After Kanye West released “ye,” I didn’t wanna touch it first.
I visited his past work instead, to try and tease out a sensible narrative for a musician I used to consider a genius, maybe figure out what part of him was lost in the whirlwind of his dragon energy antics: proudly tweeting a picture of a signed MAGA hat, calling slavery a choice on TMZ, endorsing a free thought philosophy that’s half-baked at best.
I listened to “Graduation” and “My Beautiful Dark Twisted Fantasy” mostly — one the revelrous magnum opus that put gangsta rap in the ground, the other a douchebag-toasting masterpiece with all of the lights on. Both triumphant. Heroic. The man was a hero.
So I can’t be faulted for listening to “ye” with preconceptions. I’m sure Kanye wouldn’t fault me either. He’s never been one to separate art from the artist, and besides, art doesn’t live in a vacuum.

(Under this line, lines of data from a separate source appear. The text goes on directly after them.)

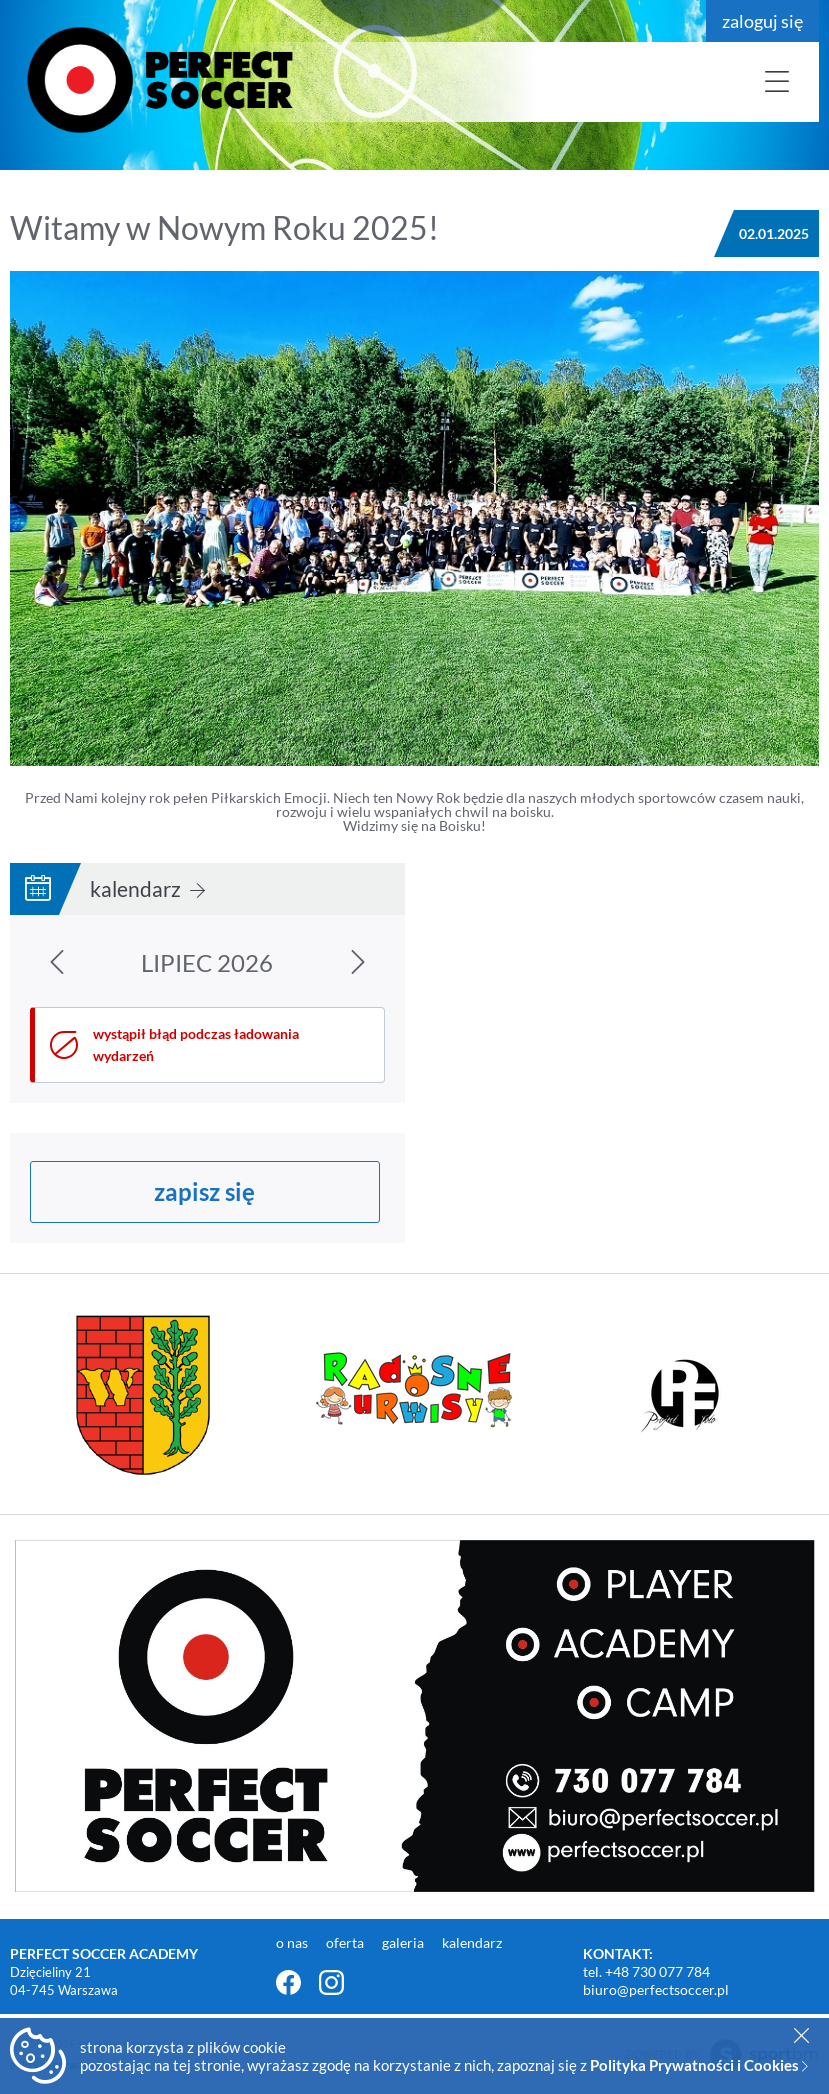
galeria (404, 1942)
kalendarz (147, 888)
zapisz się (204, 1191)
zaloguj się (762, 21)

So I go into the album, a tight seven-track record framed by Kanye’s struggles with bipolar disorder, a theme and reality in his life that had been left mostly unexplored until now. It’s a fascinating piece of work, one in which the supposedly tortured genius lays his psychological battles out with almost guileless moxie — from his addiction to drugs and bitches (Yikes, All Mine) to his questionable positioning as a husband and father trying to give up his misogynistic worldview (Wouldn’t Leave, Violent Crimes).
On the other hand, when he references his politically whack behavior, he only does so in passing (“I said ‘Slavery a choice’—they said, ‘How, Ye?’ / Just imagine if they caught me on a wild day”), forcing me instead to look at his pain, his battles, as if that’s the most pressing thing in this dark, twisted reality.
When he references his politically whack behavior, he only does so in passing forcing me instead to look at his pain, his battles, as if that’s the most pressing thing in this dark, twisted reality.
What am I supposed to think, then? That Kanye’s MAGA shit was just a result of mania? That I should accept this record as one tumultuous chapter in his journey to a peak that, frankly, he already reached pre-“Yeezus?” That this is art? It tempts the comparison that Taylor Swift is to “Reputation” as Kanye West is to “ye”: a clumsy product about falling from the grace of the public eye that attempts self-reflexivity, and fails.
Lest any Kanye stans think I’m being too harsh, I’ll be the first to admit that yes, “ye” has its heroic moments — the way 070 Shake steals the show on both Ghost Town and Violent Crimes, the way PARTYNEXTDOOR’s hook on Wouldn’t Leave is enough to make any schmuck boyfriend go soft. But the way it was with Kanye’s past work, beauty was easy to find. Beauty could rise up and smack you in the face. With “ye,” which collapses under the weight of its creator’s misguided convictions and bears the additional baggage of a persona gone peak tactless, beauty is hard to find. I gotta scrounge. This is not how an album is supposed to make me feel.
It tempts the comparison that Taylor Swift is to “Reputation” as Kanye West is to “ye”: a clumsy product about falling from the grace of the public eye that attempts self-reflexivity, and fails.
It’s the first line that Kanye utters that tips you off: “The most beautiful thoughts are always beside the darkest,” he says in I Thought About Killing You. Kanye assumes that true artistry must come from a Chaotic Neutral place, as if saying something out loud “just to see how it feels” is the key ingredient to genius, as if courting controversy is what characterizes the creative process. And maybe that’s always been the way he’s done things, but it was also the same process that gave us poopy-di scoop. What the hell was that, man.
I wanna say I miss the old Kanye, but what would the point be? After repeated listens of “ye,” I’ve decided there is no narrative to mine, no meaningful truths to take away. “ye” is sound and fury, signifying nothing.